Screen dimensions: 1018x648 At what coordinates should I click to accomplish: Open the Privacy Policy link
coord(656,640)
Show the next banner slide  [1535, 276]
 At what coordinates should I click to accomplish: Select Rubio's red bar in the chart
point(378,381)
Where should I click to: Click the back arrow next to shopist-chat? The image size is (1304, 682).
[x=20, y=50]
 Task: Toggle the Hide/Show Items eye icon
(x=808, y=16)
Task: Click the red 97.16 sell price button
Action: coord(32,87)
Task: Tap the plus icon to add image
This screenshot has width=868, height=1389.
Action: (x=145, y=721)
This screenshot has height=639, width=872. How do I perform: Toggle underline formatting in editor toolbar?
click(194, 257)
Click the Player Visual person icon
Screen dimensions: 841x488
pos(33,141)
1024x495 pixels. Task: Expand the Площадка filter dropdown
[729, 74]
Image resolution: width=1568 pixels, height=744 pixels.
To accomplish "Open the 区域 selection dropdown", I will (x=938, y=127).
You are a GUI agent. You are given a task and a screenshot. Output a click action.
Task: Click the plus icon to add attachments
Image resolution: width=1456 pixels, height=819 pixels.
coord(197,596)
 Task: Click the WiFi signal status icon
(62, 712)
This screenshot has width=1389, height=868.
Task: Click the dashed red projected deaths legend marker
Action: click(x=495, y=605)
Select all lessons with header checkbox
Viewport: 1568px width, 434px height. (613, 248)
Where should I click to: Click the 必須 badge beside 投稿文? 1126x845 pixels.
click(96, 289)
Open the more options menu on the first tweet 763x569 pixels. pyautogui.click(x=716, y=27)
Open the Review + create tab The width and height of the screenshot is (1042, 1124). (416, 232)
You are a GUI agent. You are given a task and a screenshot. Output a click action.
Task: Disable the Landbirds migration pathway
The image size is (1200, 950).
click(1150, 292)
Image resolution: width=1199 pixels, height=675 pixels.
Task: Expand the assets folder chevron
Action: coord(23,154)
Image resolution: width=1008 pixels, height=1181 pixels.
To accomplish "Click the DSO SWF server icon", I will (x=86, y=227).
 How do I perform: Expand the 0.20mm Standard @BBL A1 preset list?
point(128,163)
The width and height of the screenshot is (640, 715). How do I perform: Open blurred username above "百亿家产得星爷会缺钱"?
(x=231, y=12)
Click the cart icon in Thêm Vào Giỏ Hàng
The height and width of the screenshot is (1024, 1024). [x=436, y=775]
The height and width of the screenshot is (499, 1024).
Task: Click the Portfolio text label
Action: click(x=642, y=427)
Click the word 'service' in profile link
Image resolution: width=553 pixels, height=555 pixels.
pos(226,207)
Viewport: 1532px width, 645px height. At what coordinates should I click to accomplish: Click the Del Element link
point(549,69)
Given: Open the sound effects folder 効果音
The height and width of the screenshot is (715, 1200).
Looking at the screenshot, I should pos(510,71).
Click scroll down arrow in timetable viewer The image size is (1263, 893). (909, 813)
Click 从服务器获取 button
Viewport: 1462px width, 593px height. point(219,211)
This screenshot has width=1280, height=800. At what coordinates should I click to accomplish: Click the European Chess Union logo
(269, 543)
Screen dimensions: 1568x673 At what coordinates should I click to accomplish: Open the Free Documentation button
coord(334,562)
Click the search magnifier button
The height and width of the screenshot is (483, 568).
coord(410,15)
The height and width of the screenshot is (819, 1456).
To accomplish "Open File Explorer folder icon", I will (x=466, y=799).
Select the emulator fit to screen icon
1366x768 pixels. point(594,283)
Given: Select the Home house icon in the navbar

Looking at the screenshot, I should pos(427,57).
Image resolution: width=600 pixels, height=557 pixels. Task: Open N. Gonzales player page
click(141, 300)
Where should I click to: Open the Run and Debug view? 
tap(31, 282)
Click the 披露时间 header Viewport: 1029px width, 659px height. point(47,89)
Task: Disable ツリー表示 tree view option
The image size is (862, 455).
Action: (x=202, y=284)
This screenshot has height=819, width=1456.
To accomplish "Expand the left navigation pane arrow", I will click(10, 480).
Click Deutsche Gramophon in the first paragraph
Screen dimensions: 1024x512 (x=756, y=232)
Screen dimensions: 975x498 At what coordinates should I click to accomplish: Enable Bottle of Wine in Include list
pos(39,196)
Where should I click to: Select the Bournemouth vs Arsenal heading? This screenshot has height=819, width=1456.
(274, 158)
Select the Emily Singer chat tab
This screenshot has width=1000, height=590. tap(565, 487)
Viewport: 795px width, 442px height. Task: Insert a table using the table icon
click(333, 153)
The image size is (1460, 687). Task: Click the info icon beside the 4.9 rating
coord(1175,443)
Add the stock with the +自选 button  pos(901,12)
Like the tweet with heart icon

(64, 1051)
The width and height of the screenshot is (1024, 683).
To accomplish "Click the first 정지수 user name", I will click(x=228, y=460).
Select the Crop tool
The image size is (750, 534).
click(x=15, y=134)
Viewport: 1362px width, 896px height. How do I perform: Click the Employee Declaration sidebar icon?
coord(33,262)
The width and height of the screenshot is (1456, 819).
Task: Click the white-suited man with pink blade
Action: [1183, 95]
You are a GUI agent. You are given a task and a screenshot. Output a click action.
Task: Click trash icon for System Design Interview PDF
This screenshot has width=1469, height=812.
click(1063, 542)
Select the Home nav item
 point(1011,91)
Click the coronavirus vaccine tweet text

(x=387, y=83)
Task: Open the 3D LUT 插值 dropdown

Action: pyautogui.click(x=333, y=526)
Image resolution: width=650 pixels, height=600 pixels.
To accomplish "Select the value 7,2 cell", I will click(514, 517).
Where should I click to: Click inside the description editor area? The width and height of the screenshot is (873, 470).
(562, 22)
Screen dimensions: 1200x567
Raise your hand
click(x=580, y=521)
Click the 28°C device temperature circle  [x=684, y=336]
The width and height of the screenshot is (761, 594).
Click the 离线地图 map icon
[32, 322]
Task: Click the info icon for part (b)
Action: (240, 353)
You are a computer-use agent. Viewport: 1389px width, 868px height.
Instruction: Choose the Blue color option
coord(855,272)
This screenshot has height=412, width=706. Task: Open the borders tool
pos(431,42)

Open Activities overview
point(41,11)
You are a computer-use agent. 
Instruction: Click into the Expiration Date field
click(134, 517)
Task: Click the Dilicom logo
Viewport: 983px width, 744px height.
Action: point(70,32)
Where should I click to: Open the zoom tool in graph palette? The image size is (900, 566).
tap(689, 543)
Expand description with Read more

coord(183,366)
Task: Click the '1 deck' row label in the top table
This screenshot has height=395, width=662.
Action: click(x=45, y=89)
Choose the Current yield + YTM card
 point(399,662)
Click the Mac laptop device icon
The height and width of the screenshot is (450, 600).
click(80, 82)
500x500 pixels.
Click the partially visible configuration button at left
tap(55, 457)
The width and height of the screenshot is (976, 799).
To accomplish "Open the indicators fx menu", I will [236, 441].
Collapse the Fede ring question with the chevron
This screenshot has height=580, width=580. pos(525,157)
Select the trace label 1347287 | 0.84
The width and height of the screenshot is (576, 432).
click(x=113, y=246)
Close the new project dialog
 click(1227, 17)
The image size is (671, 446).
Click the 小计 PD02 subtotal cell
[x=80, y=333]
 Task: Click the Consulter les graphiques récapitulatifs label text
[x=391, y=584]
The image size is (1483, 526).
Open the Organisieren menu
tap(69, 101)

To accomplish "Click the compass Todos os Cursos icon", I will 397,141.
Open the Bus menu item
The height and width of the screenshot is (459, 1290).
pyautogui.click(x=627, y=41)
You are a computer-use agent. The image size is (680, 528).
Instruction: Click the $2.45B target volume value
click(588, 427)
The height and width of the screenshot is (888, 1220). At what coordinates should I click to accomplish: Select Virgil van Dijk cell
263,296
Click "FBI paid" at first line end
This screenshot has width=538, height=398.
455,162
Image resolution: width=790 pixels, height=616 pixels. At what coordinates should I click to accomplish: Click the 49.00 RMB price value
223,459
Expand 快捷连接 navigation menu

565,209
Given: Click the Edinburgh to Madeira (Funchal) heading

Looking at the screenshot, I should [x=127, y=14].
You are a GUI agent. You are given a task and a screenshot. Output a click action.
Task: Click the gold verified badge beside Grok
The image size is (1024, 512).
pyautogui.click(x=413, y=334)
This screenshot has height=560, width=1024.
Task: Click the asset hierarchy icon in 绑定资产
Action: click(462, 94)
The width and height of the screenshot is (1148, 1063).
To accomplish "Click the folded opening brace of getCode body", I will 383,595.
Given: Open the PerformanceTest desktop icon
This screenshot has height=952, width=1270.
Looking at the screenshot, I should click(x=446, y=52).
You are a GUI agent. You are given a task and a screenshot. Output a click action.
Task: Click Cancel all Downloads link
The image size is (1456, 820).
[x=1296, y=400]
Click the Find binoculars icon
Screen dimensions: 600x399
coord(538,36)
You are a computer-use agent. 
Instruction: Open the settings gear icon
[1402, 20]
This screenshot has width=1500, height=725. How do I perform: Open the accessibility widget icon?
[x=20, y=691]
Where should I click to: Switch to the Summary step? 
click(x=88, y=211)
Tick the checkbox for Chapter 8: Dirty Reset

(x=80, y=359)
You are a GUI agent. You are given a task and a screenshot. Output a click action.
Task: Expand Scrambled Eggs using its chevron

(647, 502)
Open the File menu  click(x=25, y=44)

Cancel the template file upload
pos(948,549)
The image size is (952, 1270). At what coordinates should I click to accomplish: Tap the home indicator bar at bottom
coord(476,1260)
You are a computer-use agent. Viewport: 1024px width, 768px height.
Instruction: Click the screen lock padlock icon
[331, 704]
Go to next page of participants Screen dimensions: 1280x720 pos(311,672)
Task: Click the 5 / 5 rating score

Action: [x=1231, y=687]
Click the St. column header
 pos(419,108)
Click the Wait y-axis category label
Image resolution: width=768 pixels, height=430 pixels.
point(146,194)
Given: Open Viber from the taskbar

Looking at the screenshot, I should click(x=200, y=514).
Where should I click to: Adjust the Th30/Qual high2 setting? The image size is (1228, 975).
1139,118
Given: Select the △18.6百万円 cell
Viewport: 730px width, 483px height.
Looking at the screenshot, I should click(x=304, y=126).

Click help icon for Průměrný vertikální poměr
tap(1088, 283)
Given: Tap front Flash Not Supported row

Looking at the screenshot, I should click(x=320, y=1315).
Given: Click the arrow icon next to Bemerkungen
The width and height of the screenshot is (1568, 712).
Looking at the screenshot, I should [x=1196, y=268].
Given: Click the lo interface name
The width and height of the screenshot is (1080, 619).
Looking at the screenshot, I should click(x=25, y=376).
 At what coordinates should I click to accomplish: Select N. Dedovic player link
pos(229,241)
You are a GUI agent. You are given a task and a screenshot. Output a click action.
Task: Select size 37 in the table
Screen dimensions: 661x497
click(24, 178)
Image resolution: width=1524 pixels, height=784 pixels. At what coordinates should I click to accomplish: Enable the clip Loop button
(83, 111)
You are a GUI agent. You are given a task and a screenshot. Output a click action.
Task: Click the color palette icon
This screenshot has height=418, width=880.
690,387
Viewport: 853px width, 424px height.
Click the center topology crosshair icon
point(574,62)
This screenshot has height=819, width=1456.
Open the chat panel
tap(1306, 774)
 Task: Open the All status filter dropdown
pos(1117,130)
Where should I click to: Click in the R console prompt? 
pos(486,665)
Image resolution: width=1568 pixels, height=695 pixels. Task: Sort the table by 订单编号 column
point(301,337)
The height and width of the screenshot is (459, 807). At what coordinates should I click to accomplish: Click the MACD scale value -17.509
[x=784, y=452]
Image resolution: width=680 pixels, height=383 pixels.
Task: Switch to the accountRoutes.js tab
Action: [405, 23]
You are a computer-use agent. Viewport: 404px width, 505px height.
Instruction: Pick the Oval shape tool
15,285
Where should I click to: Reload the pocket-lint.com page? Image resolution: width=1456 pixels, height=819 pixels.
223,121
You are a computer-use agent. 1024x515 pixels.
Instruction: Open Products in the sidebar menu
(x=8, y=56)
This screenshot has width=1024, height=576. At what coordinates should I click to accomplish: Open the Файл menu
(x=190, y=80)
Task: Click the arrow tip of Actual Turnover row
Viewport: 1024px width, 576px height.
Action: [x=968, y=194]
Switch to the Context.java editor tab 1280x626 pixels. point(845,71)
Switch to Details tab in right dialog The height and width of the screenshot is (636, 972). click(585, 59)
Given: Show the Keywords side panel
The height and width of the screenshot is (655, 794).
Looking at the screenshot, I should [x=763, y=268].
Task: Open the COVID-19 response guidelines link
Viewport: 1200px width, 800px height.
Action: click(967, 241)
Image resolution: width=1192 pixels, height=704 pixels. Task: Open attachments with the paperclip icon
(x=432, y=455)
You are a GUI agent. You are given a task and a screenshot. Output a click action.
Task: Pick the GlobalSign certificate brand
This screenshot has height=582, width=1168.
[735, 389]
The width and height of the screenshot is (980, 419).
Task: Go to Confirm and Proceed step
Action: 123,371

| Description of the task |
Using the records above, gather all lines where the string "plus" is present.

| Response area |
Task: Tap the plus icon to add image
Task: Click the plus icon to add attachments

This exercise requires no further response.